In W22, some of us read the book Data Feminism by Catherine D’Ignazio and Lauren F. Klein. We were able to listen to Lauren Klein in an LTC session and also ask her some more detailed questions in a session for the ones who read the book. Here some of my thoughts.

In our Q/A session, Klein reminded us that the purpose of the book comes out of frustration about the state of data and that it is geared towards advanced undergraduate students to introduce them to a number of different fields that are related to thinking about and working with data. The book is not aiming to be the authoritative voice but rather a space to open up the conversation even more. Note that for the online version, you can sign in and comment on the book. This kind of emphasis on collaboration and dialogue (with the intent that it is not just two sides but a multiplicity of perspectives) leads to better work, better products. In addition, the focus on situational and contextual factors again leads to better work and better products.
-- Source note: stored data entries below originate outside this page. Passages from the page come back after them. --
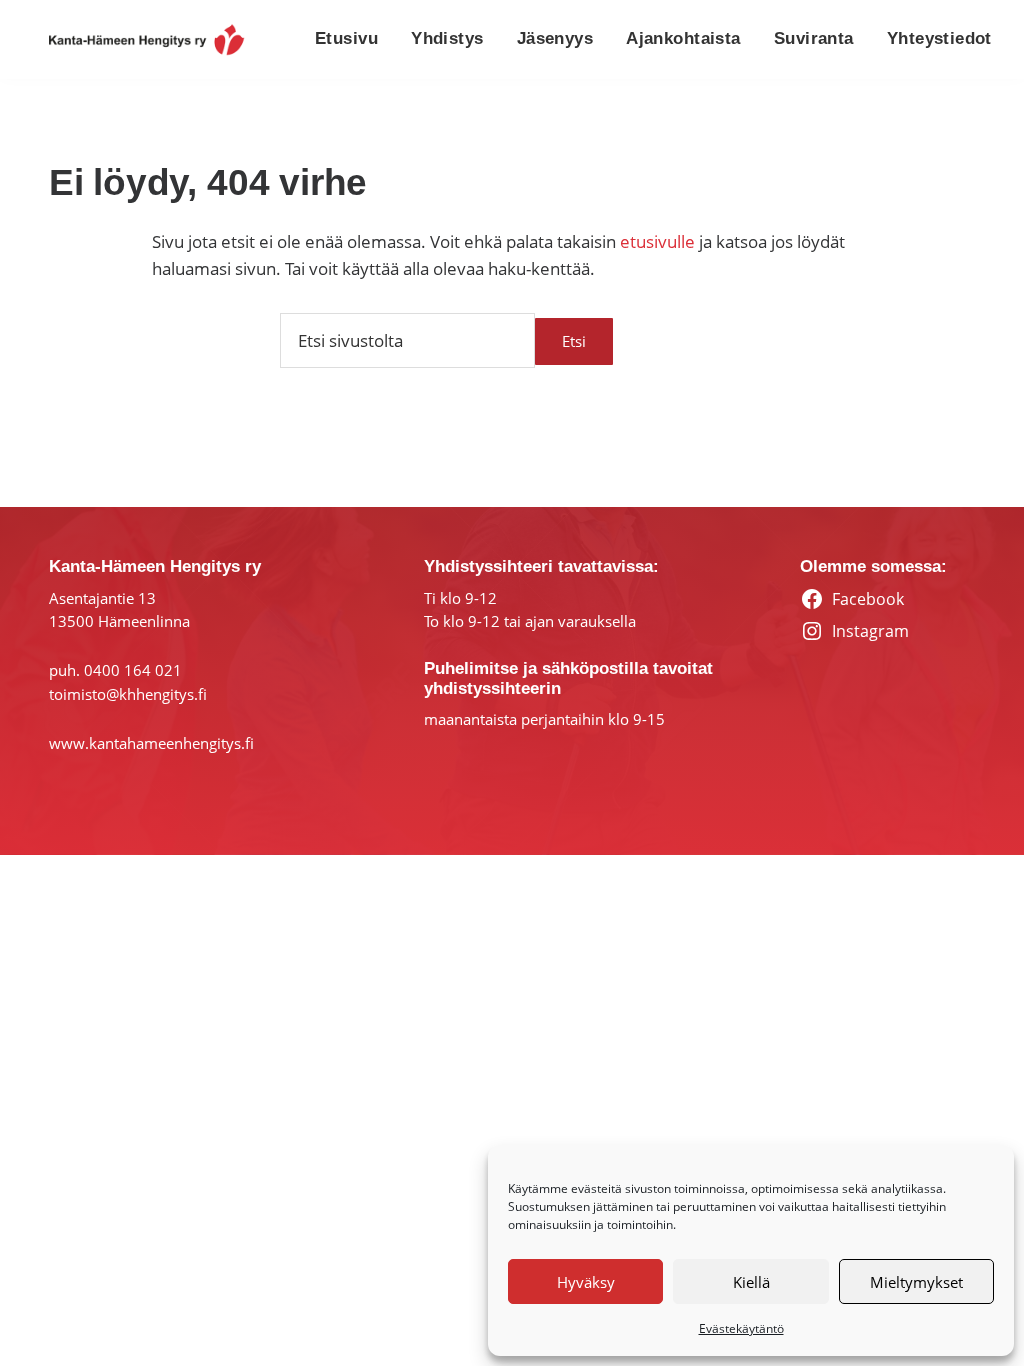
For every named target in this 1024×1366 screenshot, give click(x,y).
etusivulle (657, 241)
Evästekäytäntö (741, 1328)
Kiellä (751, 1282)
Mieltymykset (916, 1282)
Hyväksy (586, 1282)
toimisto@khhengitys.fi (128, 694)
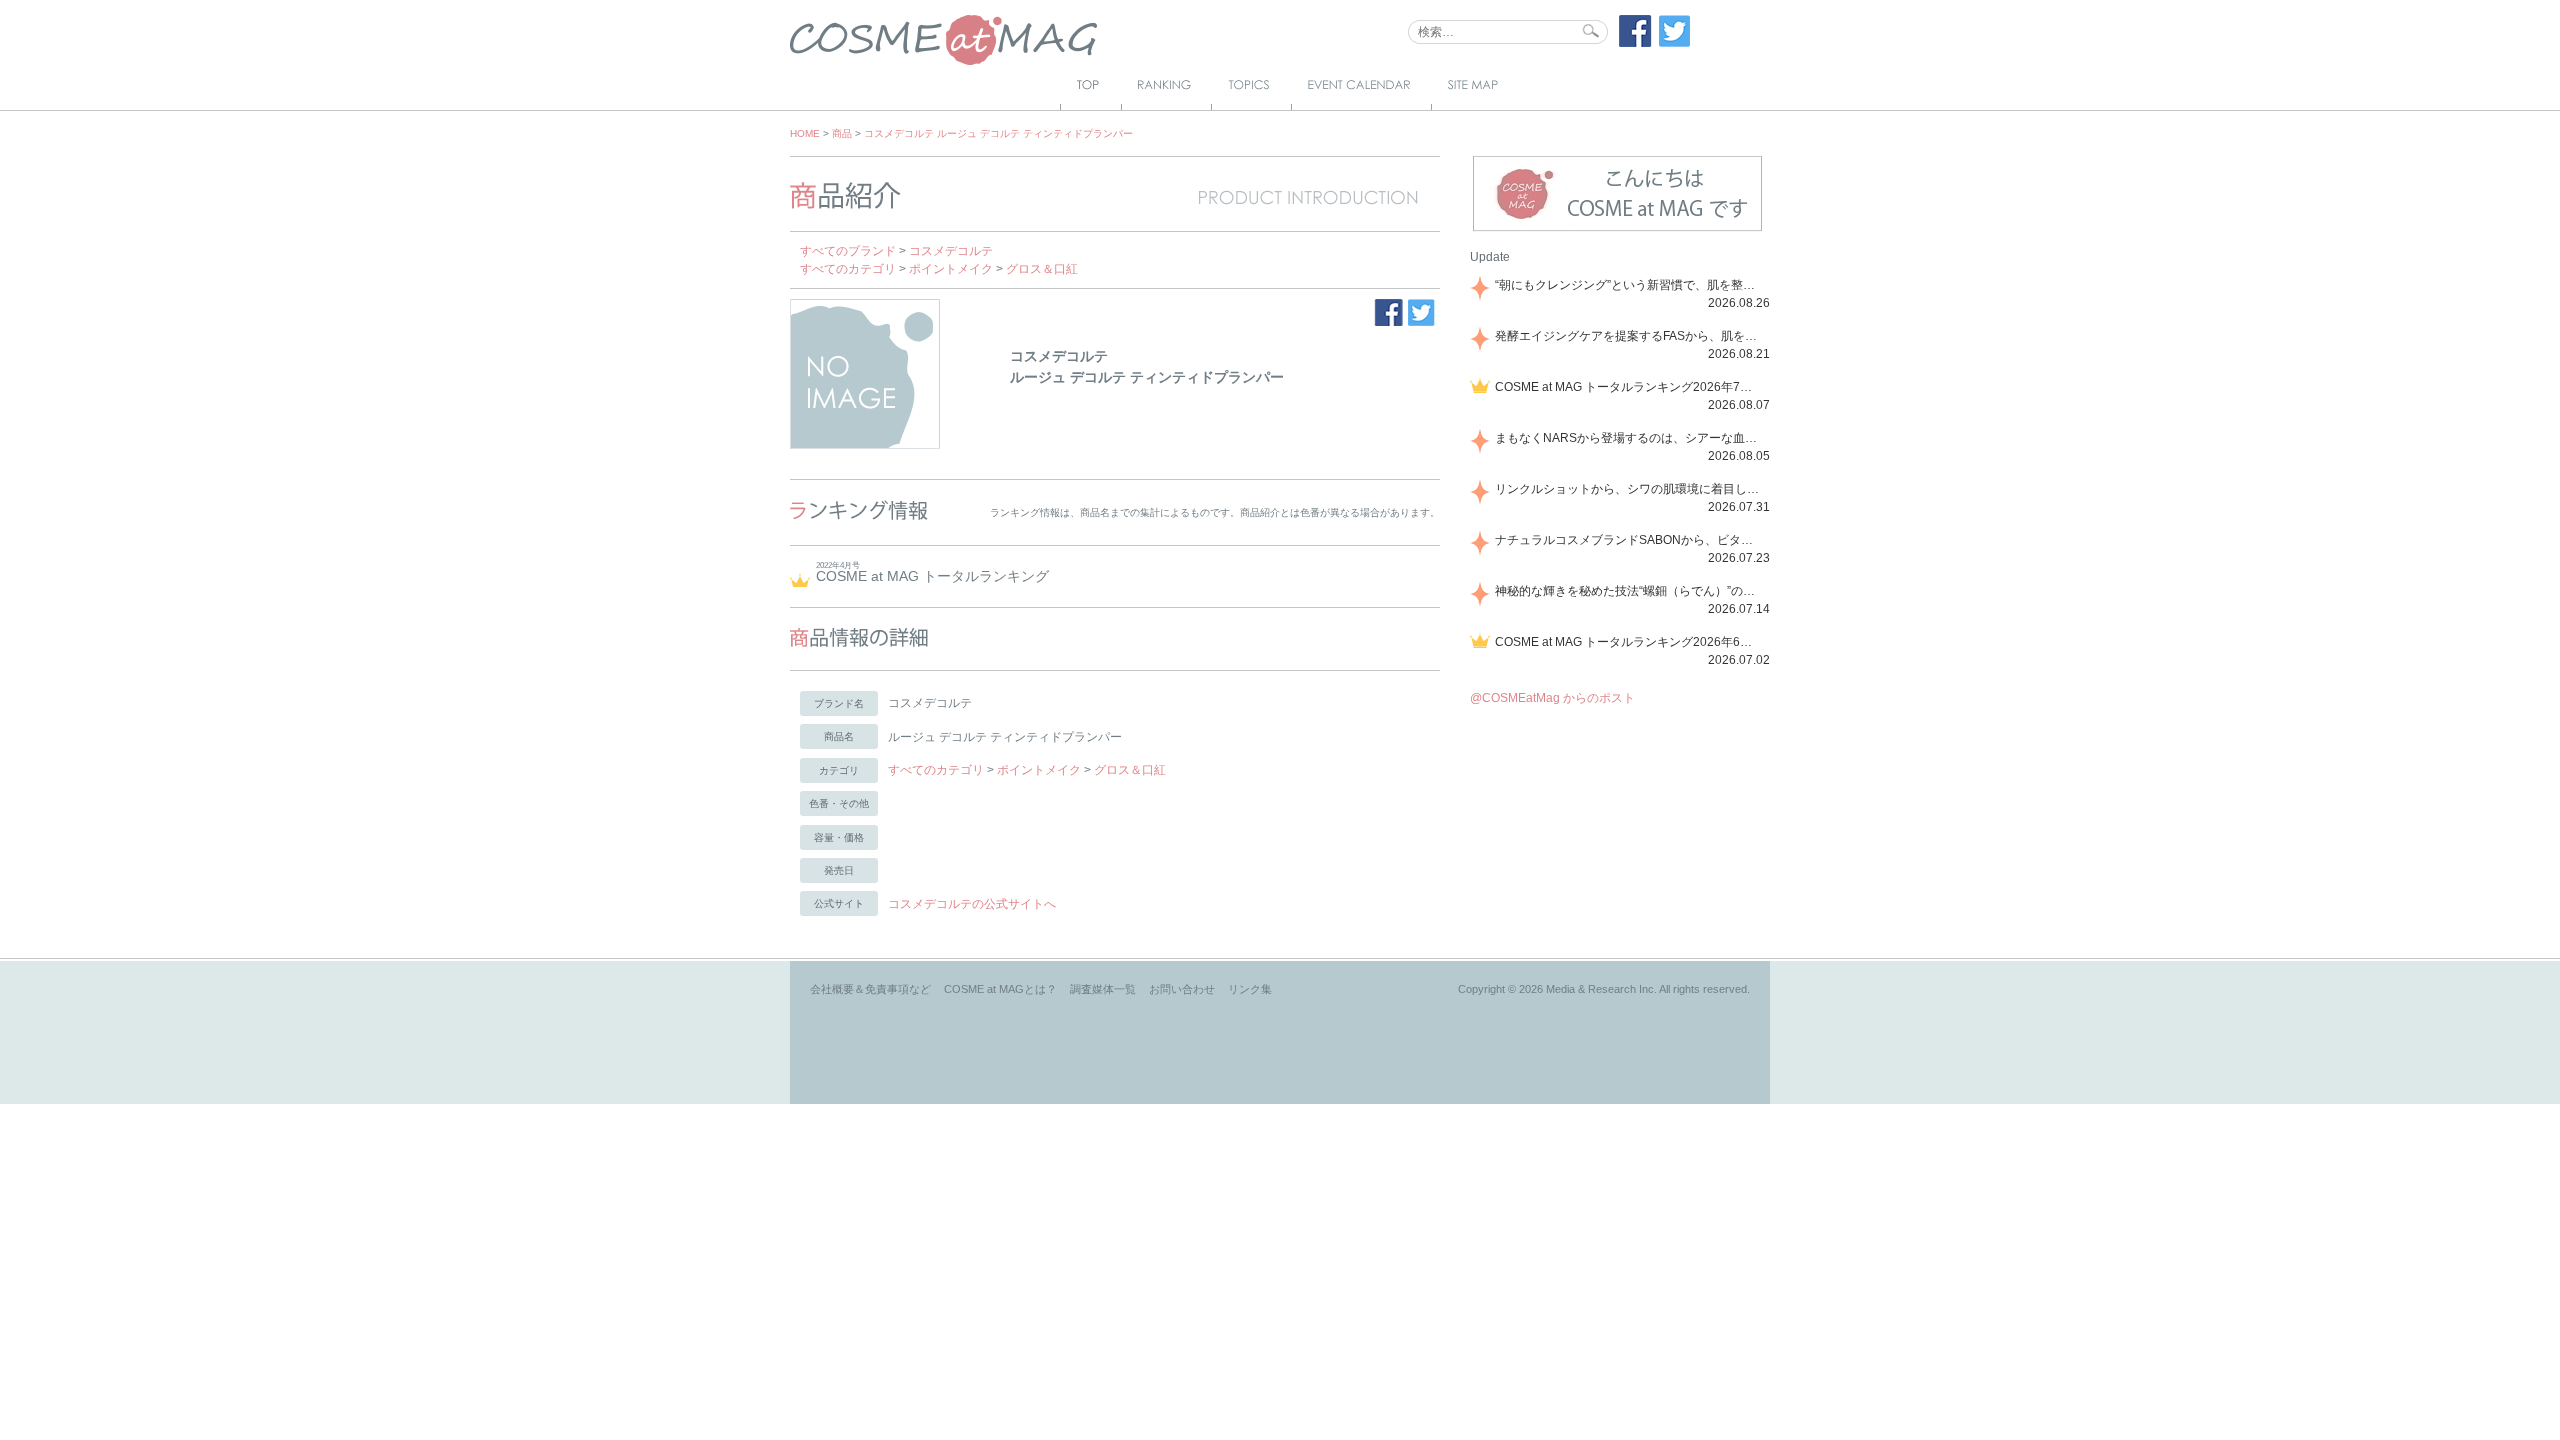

One statement that struck me as interesting because it also popped up in the LTC session on Climate Change in the Curriculum was the point that everyone knows that data sets are biased – but we don’t know what to do with this knowledge. Which is debilitating. (In the Climate Change session this was about that everyone knows about climate change but we don’t know what to do with this knowledge. Which is debilitating.). The book provides us with tools and strategies and core principles to get to through the sense of helplessness to a space where we can work with data in different ways. She also reminded us that, now that data has become demystified, it is no longer a privileged field – the people who believe to be in power are moving into AI, the new field of mystery.

In the actual LTC talk, Klein reminded us of the 7 core principles and gave us some of the examples out of the book that show how seemingly same data can lead to very different readings of the data, different visualizations – partly because the situation, the context are different. She also reminded us of the danger to assume that data is without emotion, that data visualization is rational and does not create emotion.

She also reminded us that not all data need to be collected, even though lots of data is not being collected out of lack of interest. Some data can be harmful to the people it represents, so we need to be careful in our use of data.